(PASSAGE TO READ begins)

As part of clinical decision making, a simple minimally invasive in-office procedure may be performed, called the rotator cuff impingement test. A few cc’s of a local anesthetic and an injectable cortisone preparation are injected into the subacromial space to block pain and to provide anti-inflammatory relief. If the pain dispears and function remains good no further treatment or testing are pursued. The test helps to confirm that the pain arises from the shoulder primarily and is not referred pain from the neck, heart or gut. It is thought that the cortisone helps diminish inflammation of the bursa that directly over lies the rotator cuff (sub-acromial bursitis). The test, if pain is relieved, is considered positive for rotator cuff impingement, of which tendinitis and bursitis are a part. However, partial rotator cuff tears may also have good pain relief and a good response cannot rule out a partial rotator cuff tear. In the face of good function and no pain, even with a partial rotator cuff tear, treatment would not change and the impingement test is useful in relief of pain and avoiding over testing or unnecessary surgery.

(PASSAGE TO READ ends)
(INFORMATION PROVIDED begins)

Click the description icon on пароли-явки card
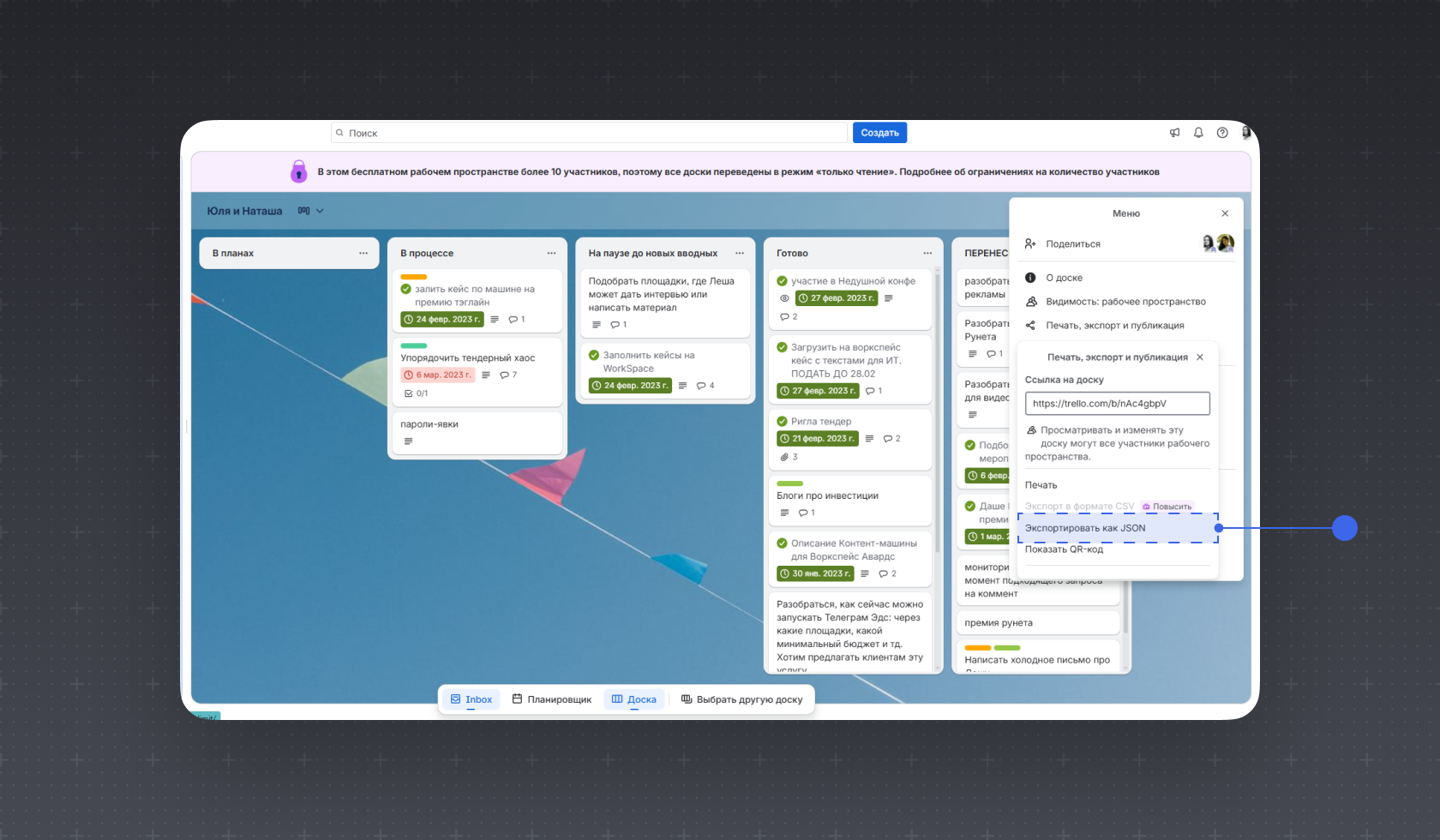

(INFORMATION PROVIDED ends)

> YOUR OBJECTIVE
Recast the paragraph beginning "As part of clinical decision making" in the passage on the rotator cuff impingement test as a bulleted list that keeps its main facts.

> YOUR SOLUTION
- The rotator cuff impingement test is a simple, minimally invasive in-office procedure used in clinical decision making.
- A few cc's of local anesthetic and an injectable cortisone preparation are injected into the subacromial space to block pain and provide anti-inflammatory relief.
- If pain goes away and function stays good, no further treatment or testing is pursued.
- The test helps confirm that the pain comes mainly from the shoulder rather than being referred from the neck, heart, or gut.
- The cortisone is thought to reduce inflammation of the bursa lying directly over the rotator cuff (sub-acromial bursitis).
- Pain relief makes the test positive for rotator cuff impingement, which includes tendinitis and bursitis.
- Partial rotator cuff tears may also respond well, so a good response cannot rule one out.
- With good function and no pain, treatment would not change even with a partial tear, so the test relieves pain and helps avoid over testing or unnecessary surgery.